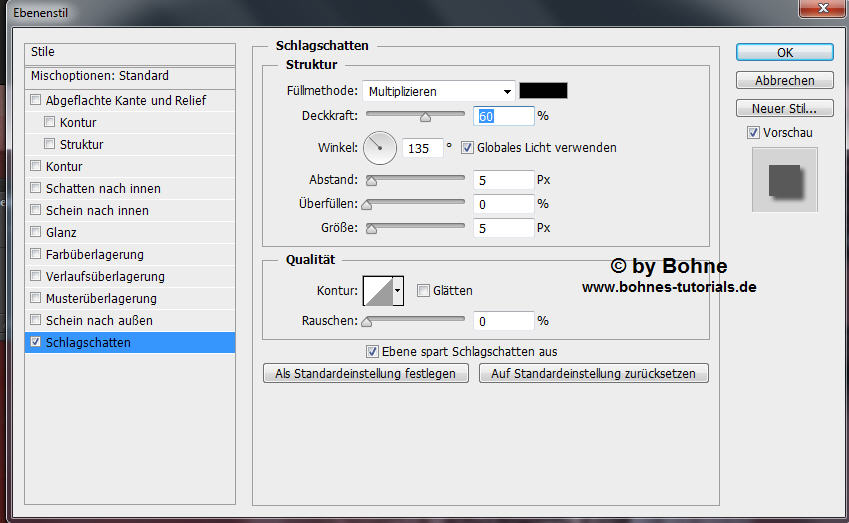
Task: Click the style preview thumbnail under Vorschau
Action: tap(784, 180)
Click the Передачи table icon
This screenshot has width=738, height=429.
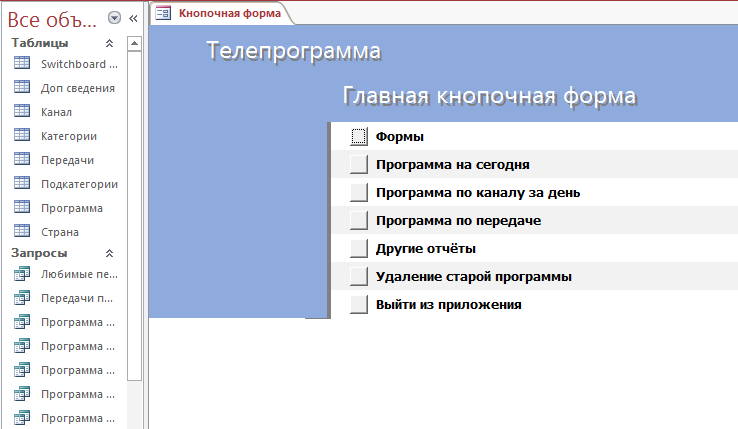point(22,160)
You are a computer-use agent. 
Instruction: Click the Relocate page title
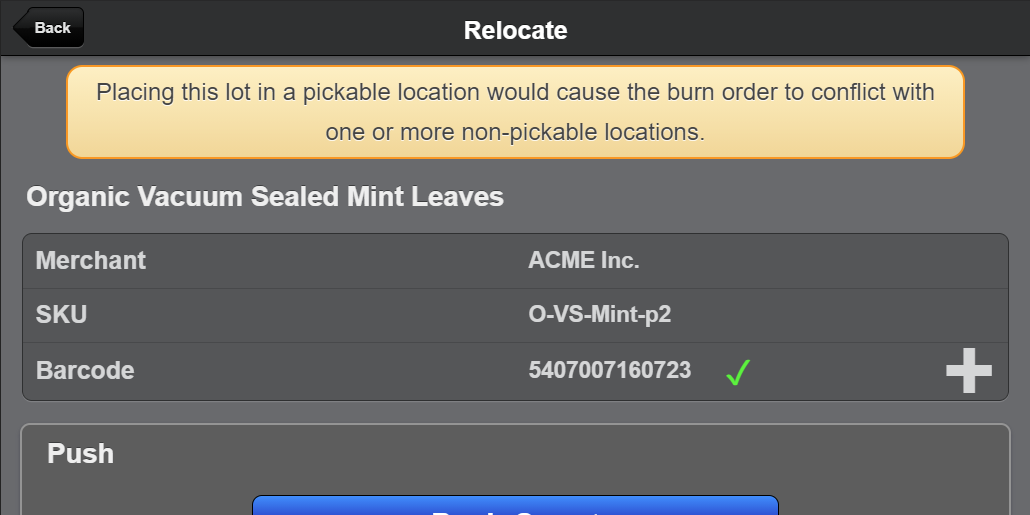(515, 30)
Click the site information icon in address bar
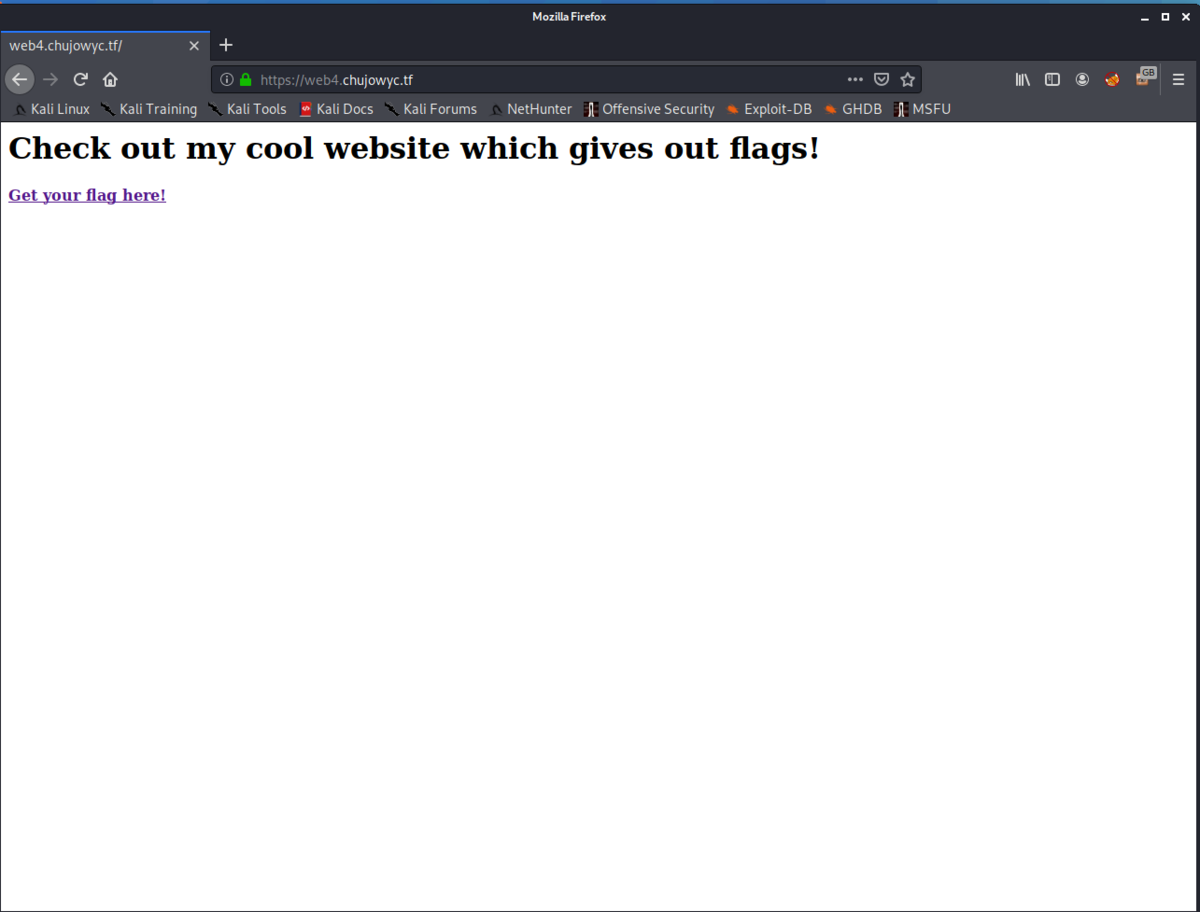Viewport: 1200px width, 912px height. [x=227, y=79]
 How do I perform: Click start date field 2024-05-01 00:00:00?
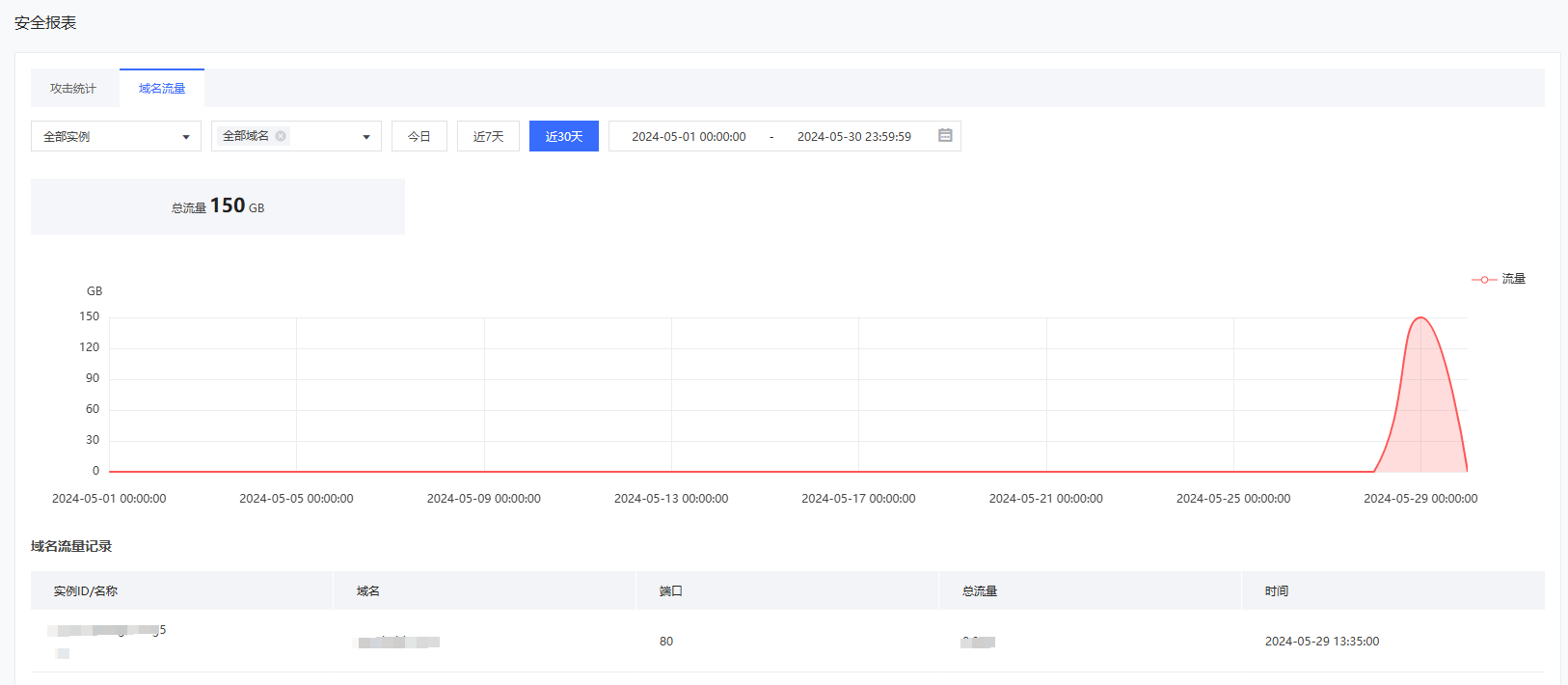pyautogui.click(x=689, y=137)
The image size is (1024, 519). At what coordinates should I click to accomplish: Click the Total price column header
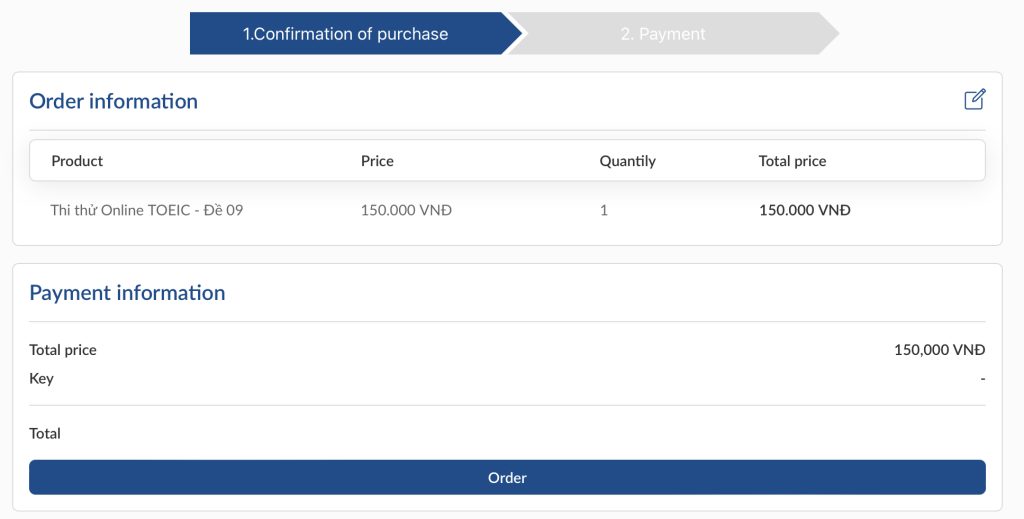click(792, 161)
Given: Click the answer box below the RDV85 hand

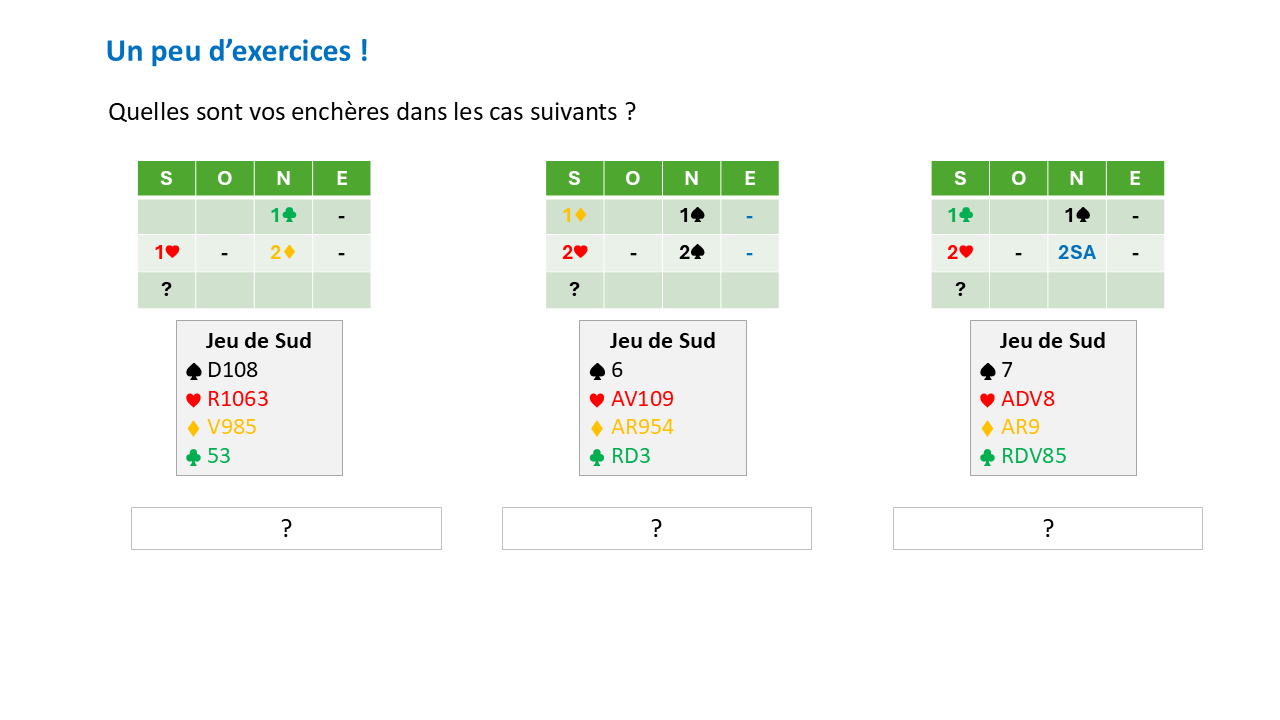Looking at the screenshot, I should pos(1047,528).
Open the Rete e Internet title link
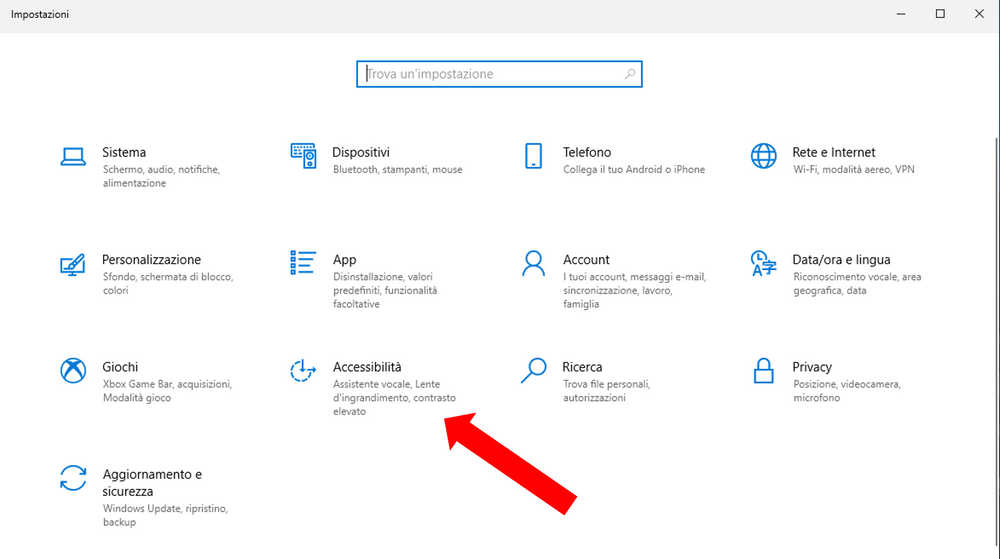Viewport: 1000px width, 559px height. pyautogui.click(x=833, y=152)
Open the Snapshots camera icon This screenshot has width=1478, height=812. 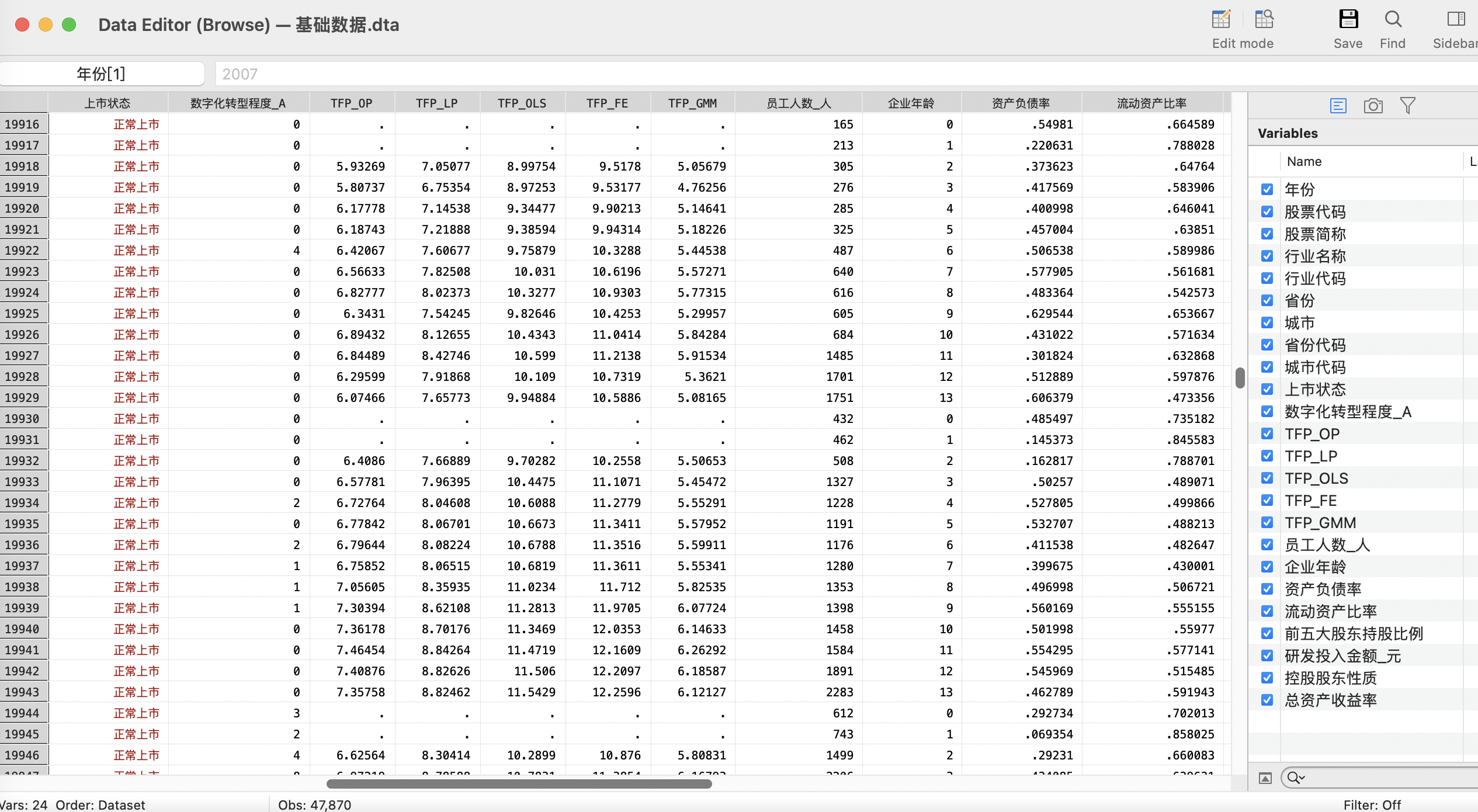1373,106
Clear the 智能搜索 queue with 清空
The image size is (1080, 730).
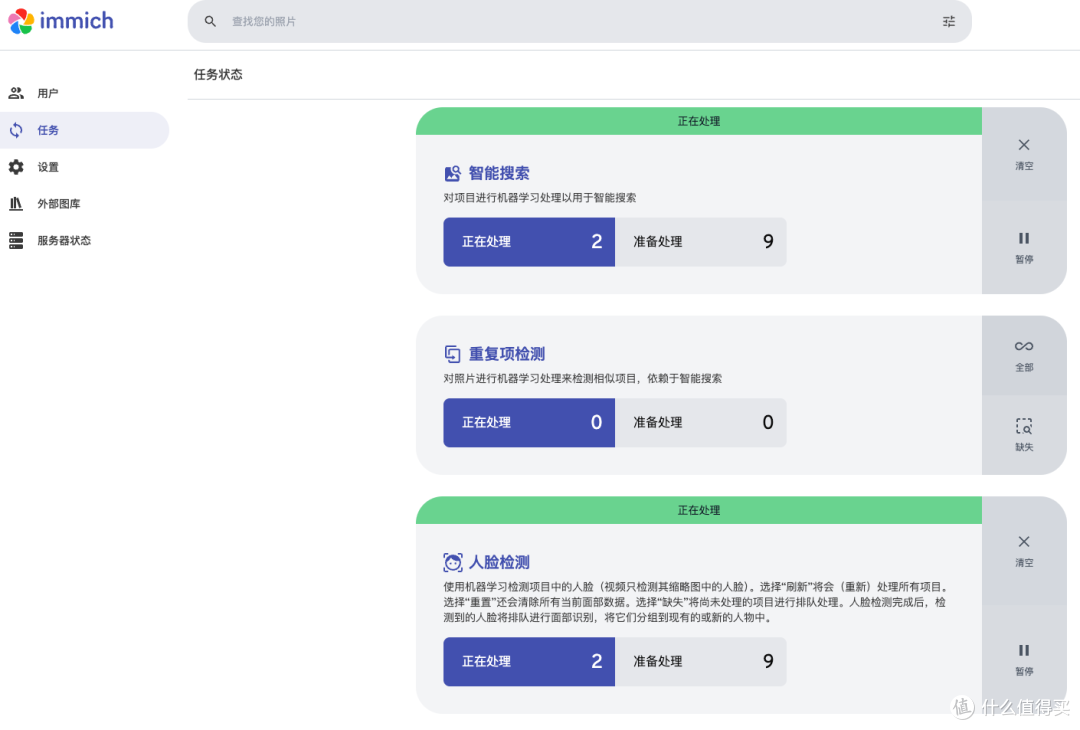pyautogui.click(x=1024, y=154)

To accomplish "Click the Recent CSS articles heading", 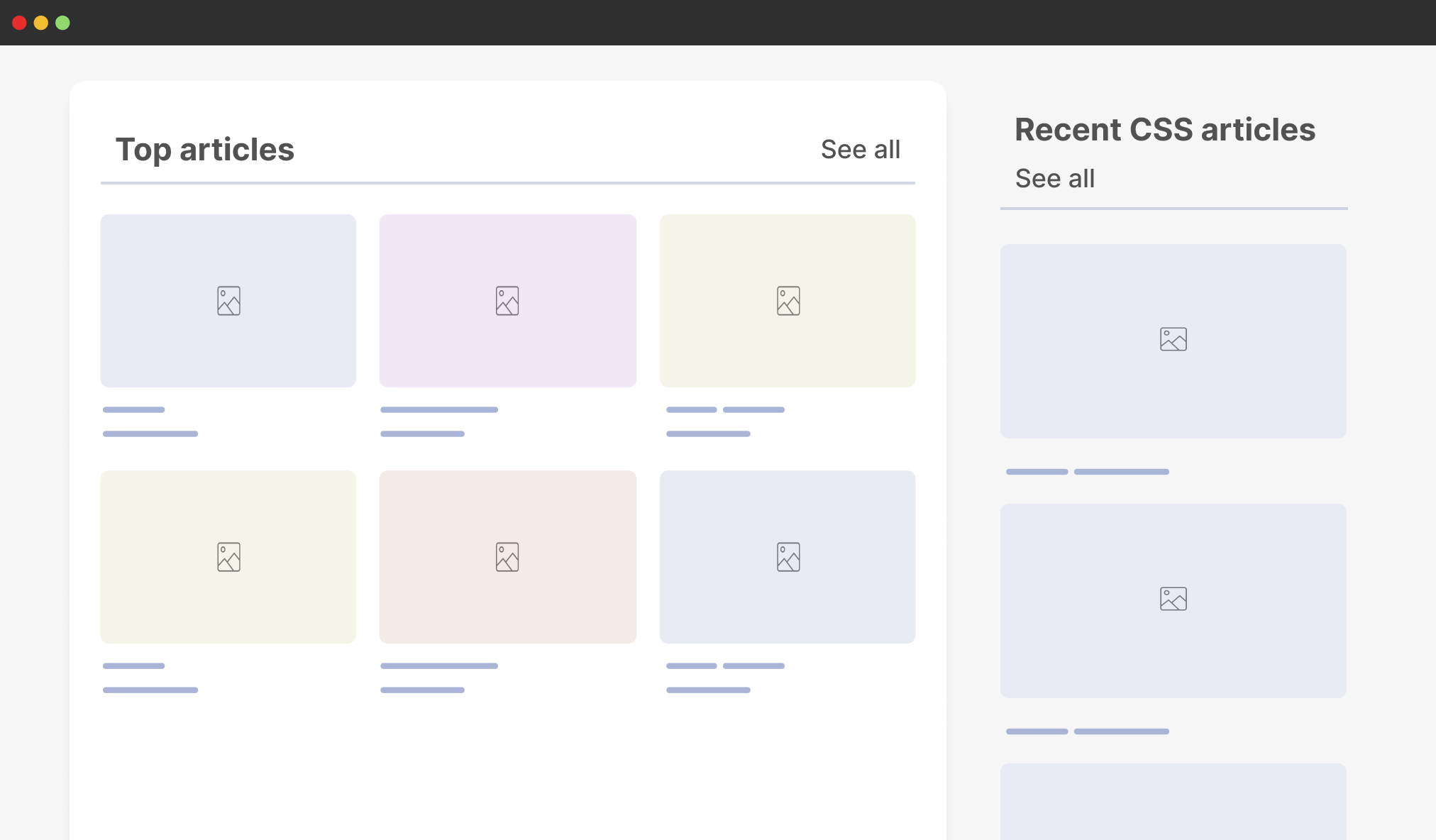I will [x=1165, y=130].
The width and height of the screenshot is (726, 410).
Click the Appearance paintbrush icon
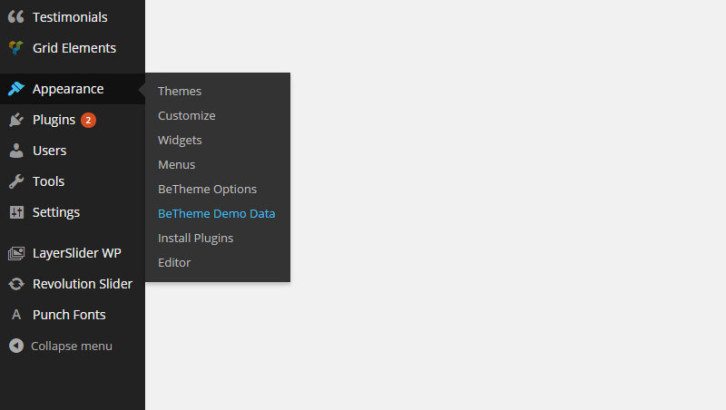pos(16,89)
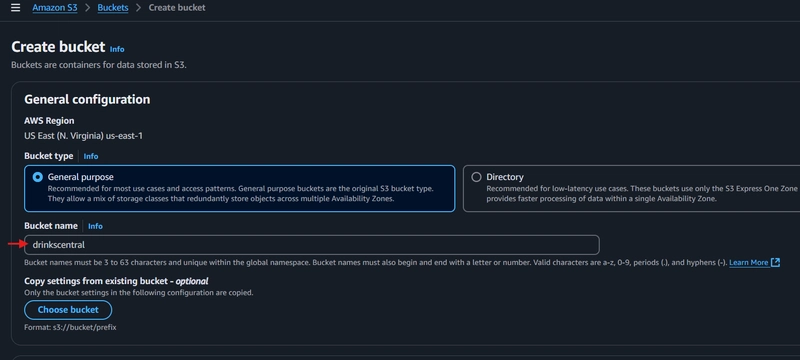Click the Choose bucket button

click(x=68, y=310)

- Work request: Nothing but the lines from the one containing "The width and" through the end of the listing should be printed, each exactly as it appears and without pictures.

- Task result:
The width and height of the screenshot is (726, 410).
Click the Appearance paintbrush icon
pos(16,89)
Click the Choose bucket button

click(x=68, y=310)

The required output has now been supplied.